Copy word for word the lines from the line with "Where should I click to: Open Home" to the line with "Where should I click to: Open the", both included. Leave the pictures out of your copy.
** Begin RECORDS SUPPLIED **
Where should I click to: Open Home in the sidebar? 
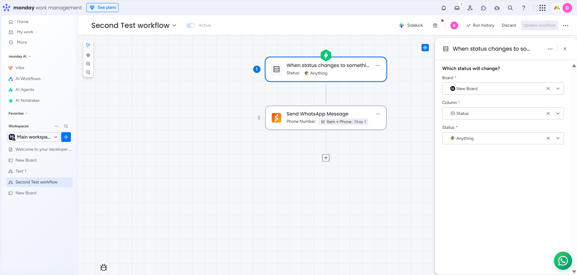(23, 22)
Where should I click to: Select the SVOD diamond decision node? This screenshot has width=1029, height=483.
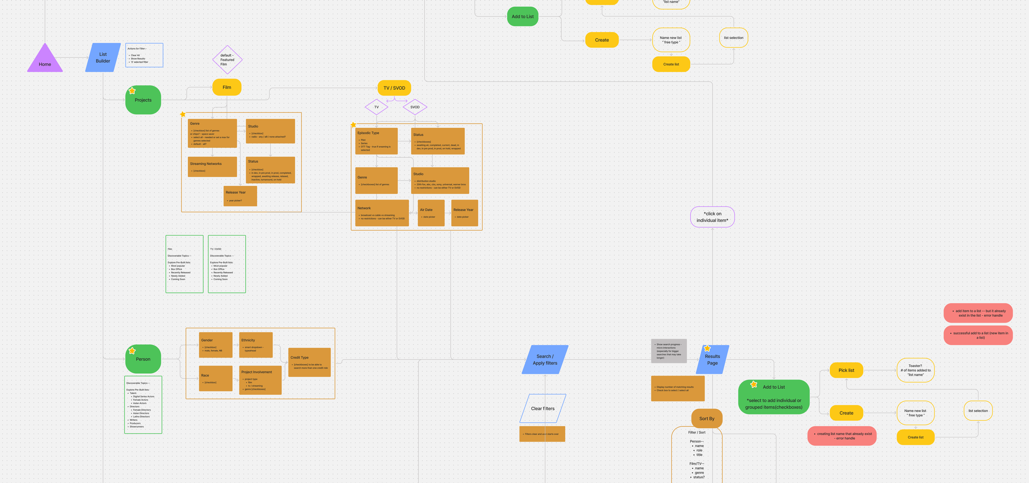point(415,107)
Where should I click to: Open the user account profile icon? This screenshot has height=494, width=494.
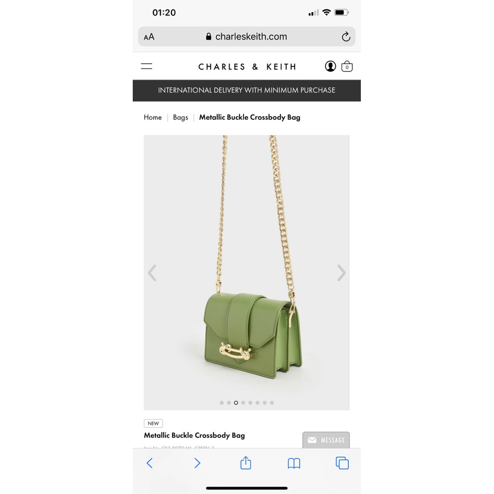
** End RECORDS SUPPLIED **
** Begin RECORDS SUPPLIED **
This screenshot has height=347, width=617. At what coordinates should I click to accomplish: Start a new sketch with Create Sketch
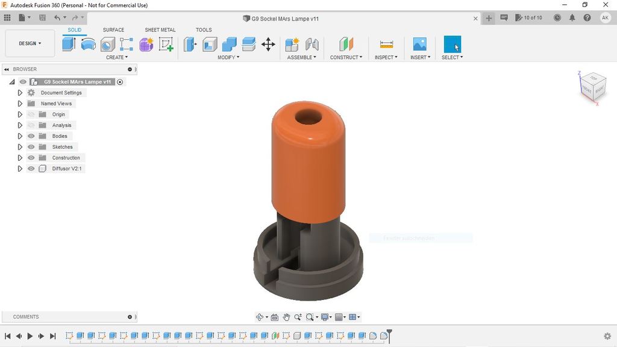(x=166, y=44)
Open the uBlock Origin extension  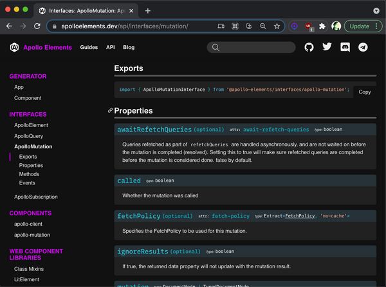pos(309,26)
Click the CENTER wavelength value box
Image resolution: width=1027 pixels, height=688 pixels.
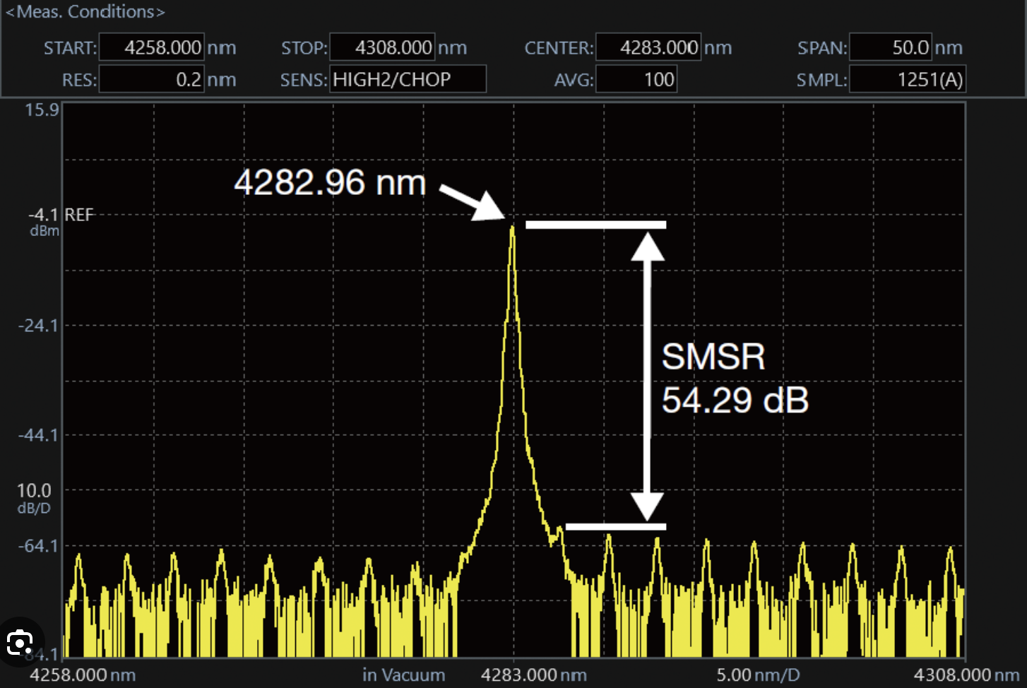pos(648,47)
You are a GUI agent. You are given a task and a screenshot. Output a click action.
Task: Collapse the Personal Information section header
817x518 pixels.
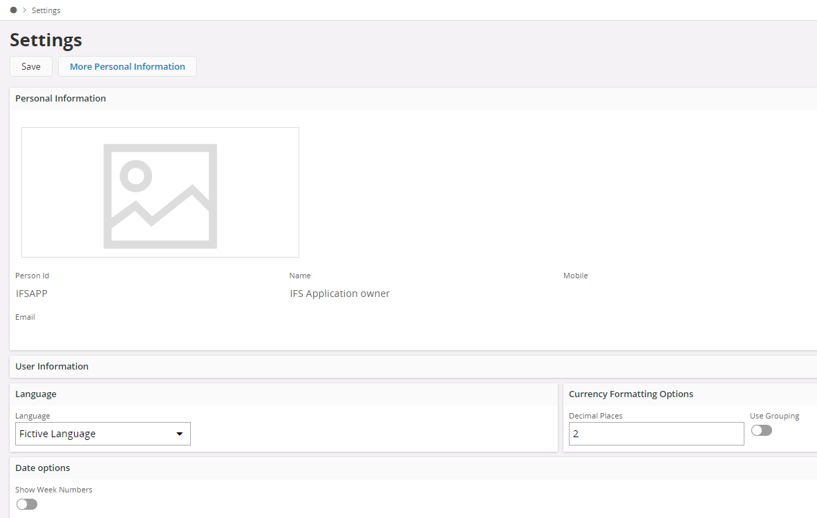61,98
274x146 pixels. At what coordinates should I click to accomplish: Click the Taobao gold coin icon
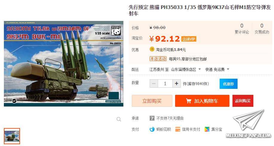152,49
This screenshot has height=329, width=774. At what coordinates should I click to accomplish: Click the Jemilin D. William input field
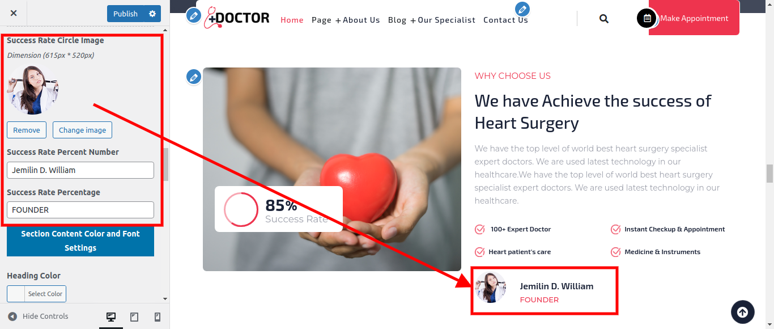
** End RECORDS SUPPLIED **
** Begin RECORDS SUPPLIED **
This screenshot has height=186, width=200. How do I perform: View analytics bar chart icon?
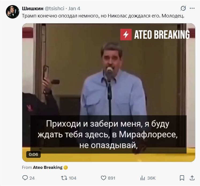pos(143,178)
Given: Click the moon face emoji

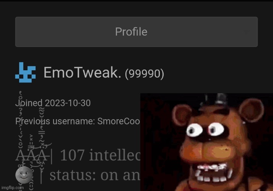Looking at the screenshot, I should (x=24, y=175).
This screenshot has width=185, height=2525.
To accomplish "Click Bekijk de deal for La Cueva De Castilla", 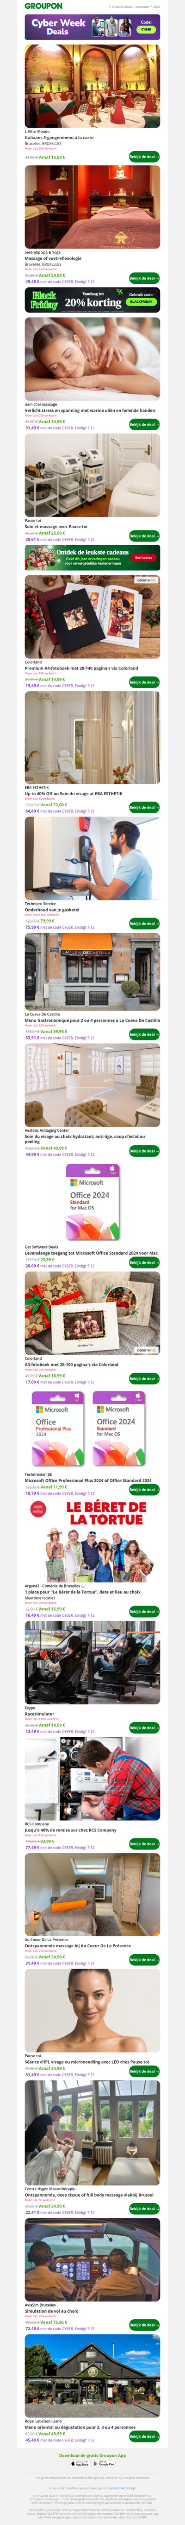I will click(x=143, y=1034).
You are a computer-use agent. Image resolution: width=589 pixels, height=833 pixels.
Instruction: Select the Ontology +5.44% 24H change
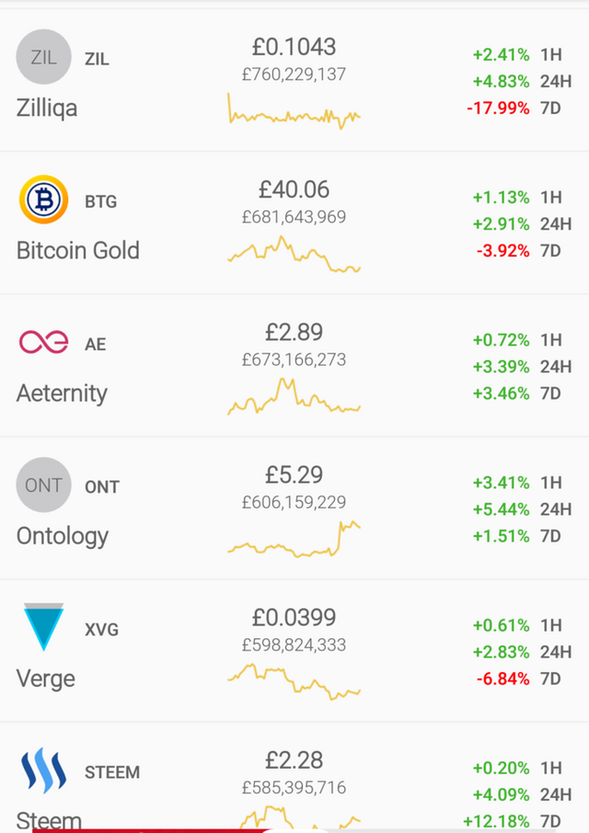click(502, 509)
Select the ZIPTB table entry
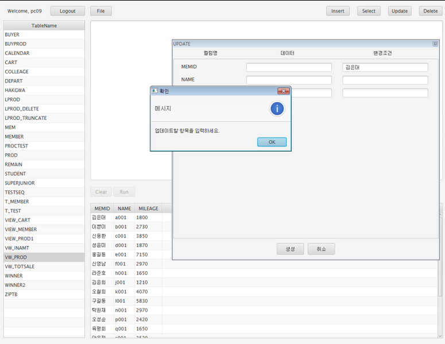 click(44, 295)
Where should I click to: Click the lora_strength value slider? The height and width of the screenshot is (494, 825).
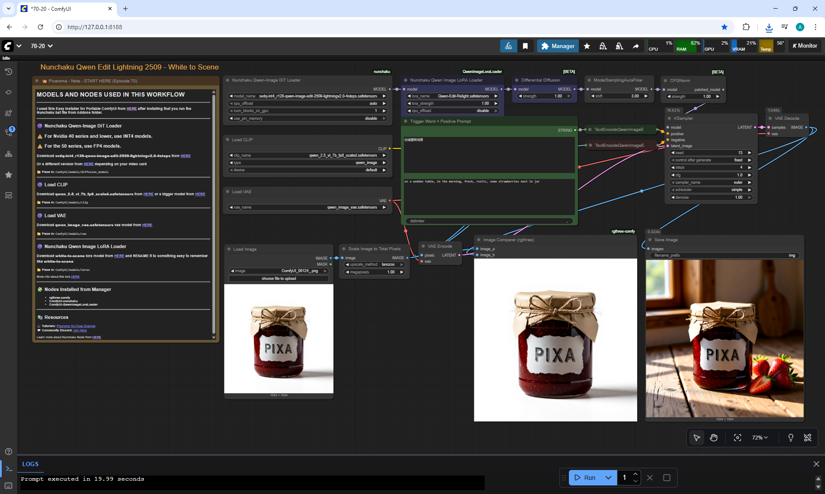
** End RECORDS SUPPLIED **
RESULT OF THE EXERCISE:
Where should I click to: Open Home in the sidebar? 
(23, 22)
Where should I click to: Select the SVOD diamond decision node? This screenshot has width=1029, height=483.
point(415,107)
Where should I click to: Open the user account profile icon? This screenshot has height=494, width=494.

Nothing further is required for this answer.